In [None]:
# ==============================================================================
# TASK ACCURACY EVALUATION - FOUR-WHEELER MODEL (LEXUS)
# Metrics: Exact Match, Partial Match, Keyword Score
# ==============================================================================

# ========== CELL 1: Install Packages ==========
!pip install -q accelerate bitsandbytes transformers

# Note: After running Cell 1, restart runtime then run cells 2-9


# ========== CELL 2: Import Libraries ==========
import torch
from transformers import AutoModelForCausalLM, AutoTokenizer, BitsAndBytesConfig
import pandas as pd
import re
import time


# ========== CELL 3: Define Dataset ==========
dataset = [
    {
        "question": "What is the purpose of the SRS airbags in the vehicle?", 
        "answer": "The SRS airbags are designed to deploy in the event of a crash or sudden stop, providing protection for the occupants of the vehicle."
    },
    {
        "question": "What is the function of the steering wheel?", 
        "answer": "Adjusting the steering wheel"
    },
    {
        "question": "What is the procedure for connecting a Bluetooth audio player?", 
        "answer": "Connecting a Bluetooth audio player involves selecting a Bluetooth device, registering the device, and then connecting it to the vehicle's Bluetooth system."
    },
    {
        "question": "If your vehicle overheats", 
        "answer": "Check the coolant level and condition, and refer to the owner's manual for guidance on how to address the issue."
    },
    {
        "question": "What is the recommended approach for replacing genuine Lexus parts or accessories in the vehicle?", 
        "answer": "Lexus recommends using genuine Lexus parts or accessories for replacement, but other parts or accessories of matching quality can also be used."
    },
    {
        "question": "What is the recommended procedure for removing and disposing of the SRS airbag and seat belt pretensioner devices from a Lexus vehicle before scrapping?", 
        "answer": "Have the systems removed and disposed of by an authorized Lexus dealer or a duly qualified and equipped professional."
    }
]


# ========== CELL 4: Define Accuracy Metrics Functions ==========
def normalize_text(text):
    """Normalize text for comparison by lowercasing and removing punctuation"""
    text = text.lower().strip()
    text = re.sub(r'[^\w\s]', '', text)
    text = re.sub(r'\s+', ' ', text)
    return text

def exact_match(prediction, reference):
    """Check if prediction exactly matches reference after normalization"""
    return normalize_text(prediction) == normalize_text(reference)

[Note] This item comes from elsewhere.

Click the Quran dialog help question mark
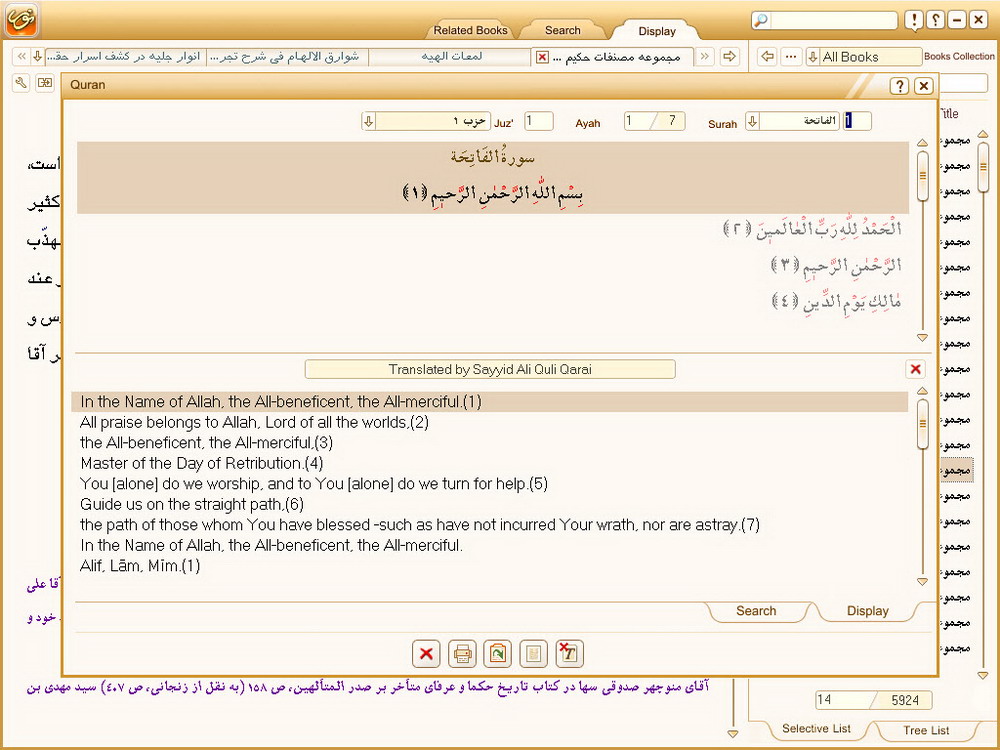 (x=900, y=86)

def partial_match(prediction, reference, threshold=0.3):
    """Check if prediction contains at least threshold% of reference words"""
    pred_words = set(normalize_text(prediction).split())
    ref_words = set(normalize_text(reference).split())
    if len(ref_words) == 0:
        return False
    overlap = len(pred_words & ref_words) / len(ref_words)
    return overlap >= threshold

def keyword_match(prediction, reference):
    """Calculate percentage of non-stopword keywords from reference in prediction"""
    ref_words = set(normalize_text(reference).split())
    pred_words = set(normalize_text(prediction).split())
    
    stopwords = {'the', 'a', 'an', 'is', 'are', 'was', 'were', 'be', 'been', 
                 'to', 'of', 'and', 'or', 'for', 'in', 'on', 'at', 'by', 'with'}
    
    ref_keywords = ref_words - stopwords
    pred_keywords = pred_words - stopwords
    
    if len(ref_keywords) == 0:
        return 0.0
    
    return len(pred_keywords & ref_keywords) / len(ref_keywords)


# ========== CELL 5: Configure Model ==========
model_name = "Prithwiraj731/FourWheeler-Gemma-2B"

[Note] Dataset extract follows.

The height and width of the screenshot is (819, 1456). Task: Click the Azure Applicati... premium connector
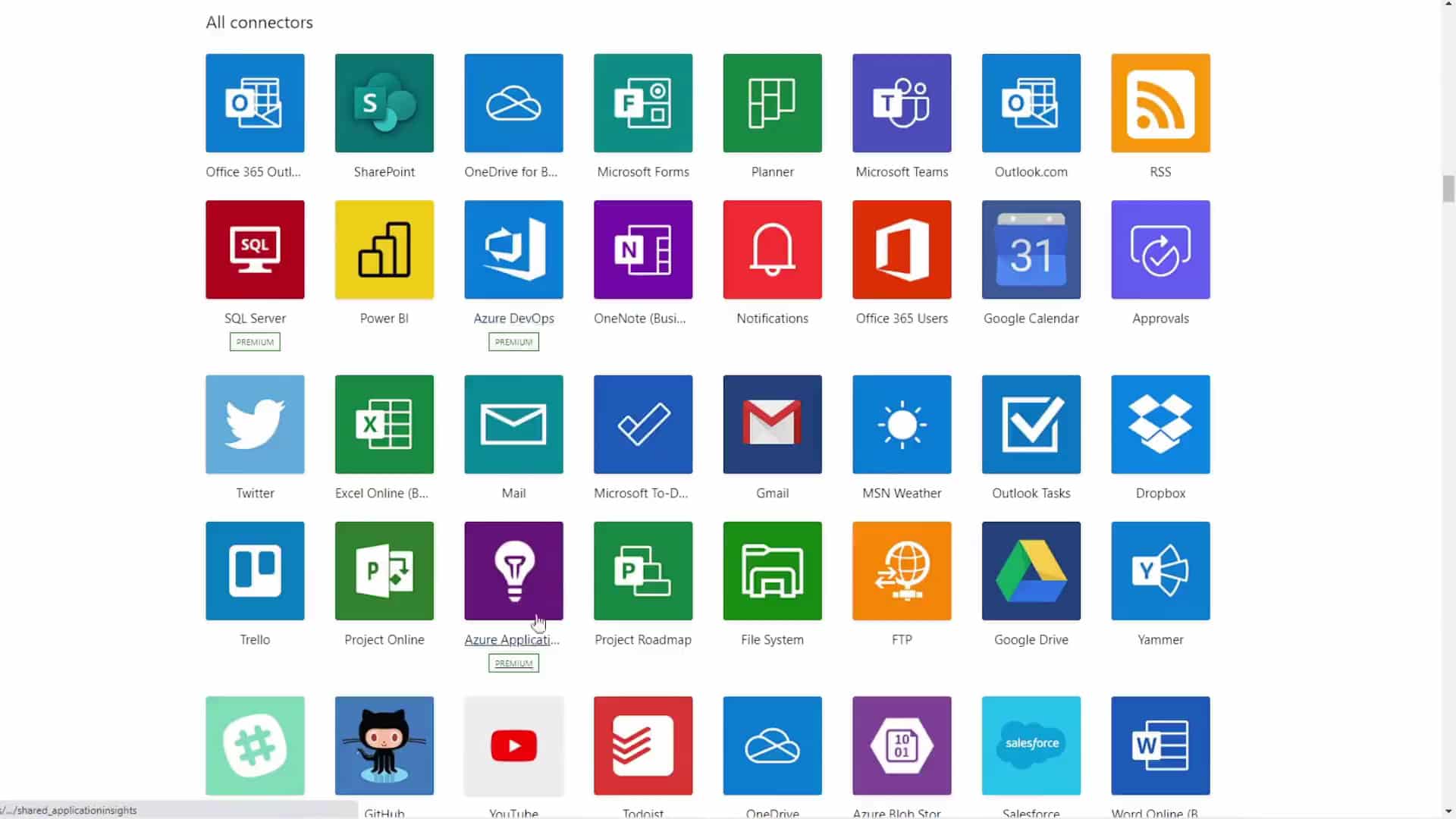pos(513,570)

print("Model Configuration:")
print(f"  Model: {model_name}")
print(f"  Type: Full merged model")


# ========== CELL 6: Load Model ==========
print("\nLoading tokenizer...")
tokenizer = AutoTokenizer.from_pretrained(model_name)

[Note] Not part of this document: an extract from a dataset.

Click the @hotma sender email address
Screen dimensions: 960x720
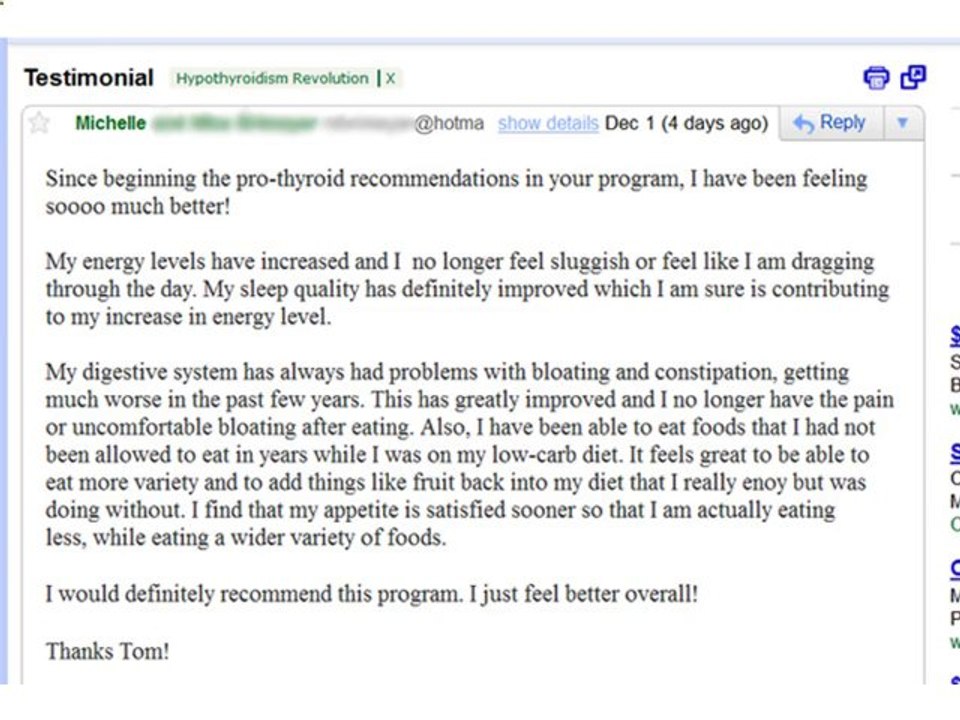point(449,123)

print("Loading full model with 4-bit quantization...")
bnb_config = BitsAndBytesConfig(
    load_in_4bit=True,
    bnb_4bit_quant_type="nf4",
    bnb_4bit_compute_dtype=torch.float16
)

model = AutoModelForCausalLM.from_pretrained(
    model_name,
    quantization_config=bnb_config,
    device_map="auto",
    dtype=torch.float16
)

model.eval()

if tokenizer.pad_token is None:
    tokenizer.pad_token = tokenizer.eos_token

print("Model loaded successfully\n")


# ========== CELL 7: Define Answer Generation Function ==========
def generate_answer(question, max_new_tokens=100):
    """Generate answer using optimized settings"""
    prompt = f"{question}\n"
    
    inputs = tokenizer(prompt, return_tensors="pt").to(model.device)
    
    with torch.no_grad():
        outputs = model.generate(
            **inputs,
            max_new_tokens=max_new_tokens,
            temperature=0.1,
            do_sample=False,
            pad_token_id=tokenizer.pad_token_id,
            eos_token_id=tokenizer.eos_token_id,
            repetition_penalty=1.2
        )
    
    generated_text = tokenizer.decode(outputs[0], skip_special_tokens=True)
    answer = generated_text[len(prompt):].strip()
    answer = answer.split('\n')[0].strip()
    
    if not answer or len(answer.strip()) == 0:
        answer = "No answer generated"
    
    return answer


# ========== CELL 8: Generate Predictions and Calculate Metrics ==========
print("="*70)
print("GENERATING ANSWERS AND CALCULATING ACCURACY METRICS")
print("="*70)

results = []
exact_matches = 0
partial_matches = 0
generation_times = []

for i, item in enumerate(dataset):
    question = item["question"]
    reference = item["answer"]
    
    print(f"\nQuestion {i+1}/{len(dataset)}")
    print(f"Q: {question[:70]}...")
    
    start_time = time.time()
    prediction = generate_answer(question)
    gen_time = time.time() - start_time
    generation_times.append(gen_time)
    
    # Calculate metrics
    is_exact = exact_match(prediction, reference)
    is_partial = partial_match(prediction, reference, threshold=0.3)
    keyword_score = keyword_match(prediction, reference)
    
    if is_exact:
        exact_matches += 1
    if is_partial:
        partial_matches += 1
    
    results.append({
        'question': question,
        'reference': reference,
        'prediction': prediction,
        'exact_match': is_exact,
        'partial_match': is_partial,
        'keyword_score': keyword_score
    })
    
    print(f"Generated: {prediction[:70]}...")
    print(f"Reference: {reference[:70]}...")
    print(f"Exact Match: {'YES' if is_exact else 'NO'}")
    print(f"Partial Match (30%): {'YES' if is_partial else 'NO'}")
    print(f"Keyword Score: {keyword_score:.1%}")
    print(f"Time: {gen_time:.2f}s")

avg_gen_time = sum(generation_times) / len(generation_times)
print(f"\nAverage generation time: {avg_gen_time:.2f}s")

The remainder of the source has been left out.